● EXTRACTED ENTRIES
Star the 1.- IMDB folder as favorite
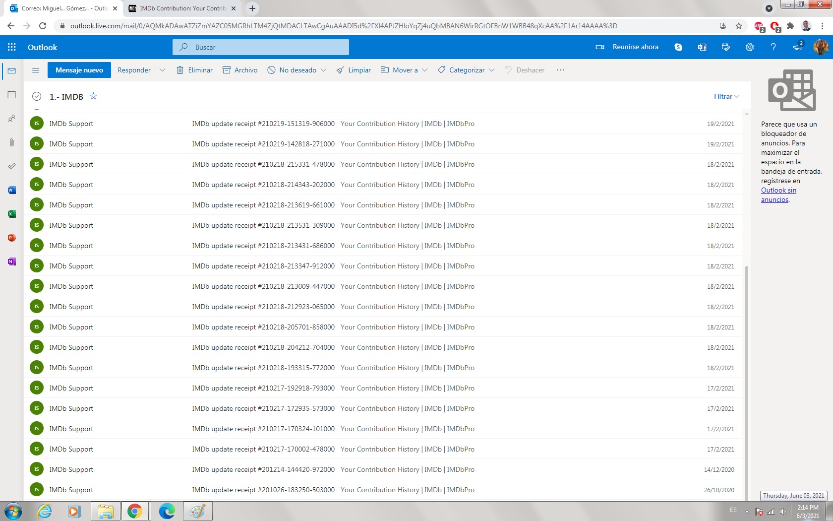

---

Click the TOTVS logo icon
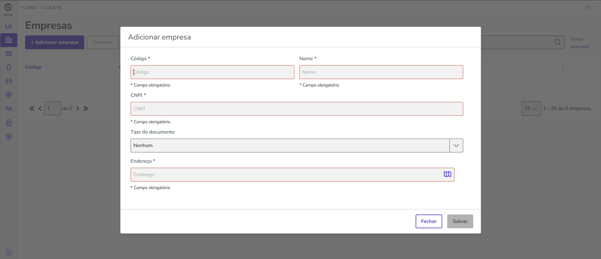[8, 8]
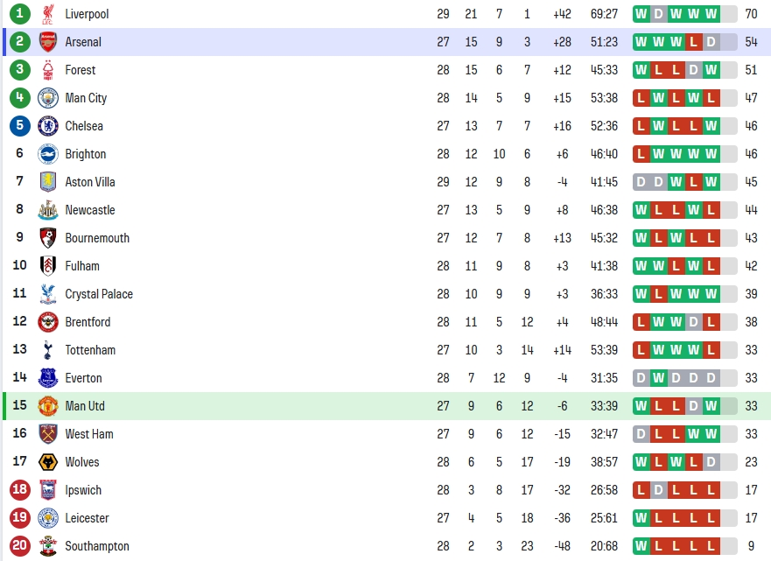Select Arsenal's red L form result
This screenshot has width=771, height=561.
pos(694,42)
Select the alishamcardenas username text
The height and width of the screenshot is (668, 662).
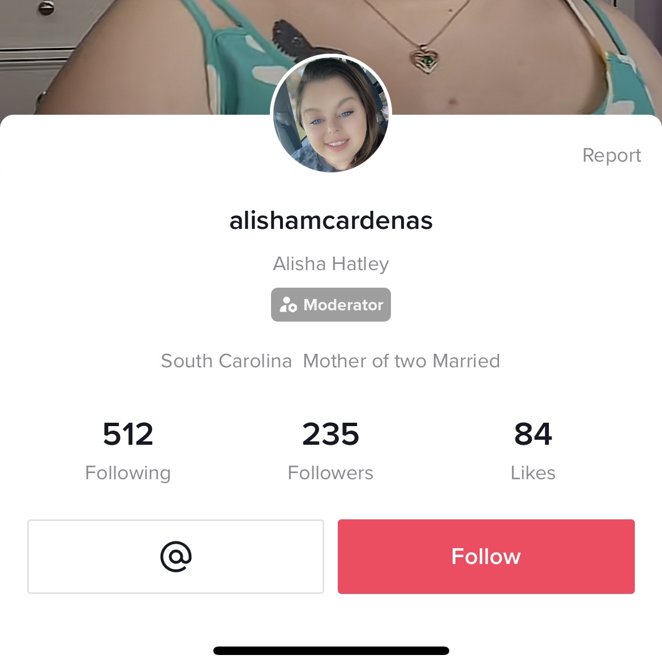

● WHAT TO PRODUCE
Start with the line above that contains "Select the alishamcardenas username text" and end with the line that contains "The height and". Write out those lines exactly, and only those.

● SOLUTION
Select the alishamcardenas username text
The height and width of the screenshot is (668, 662).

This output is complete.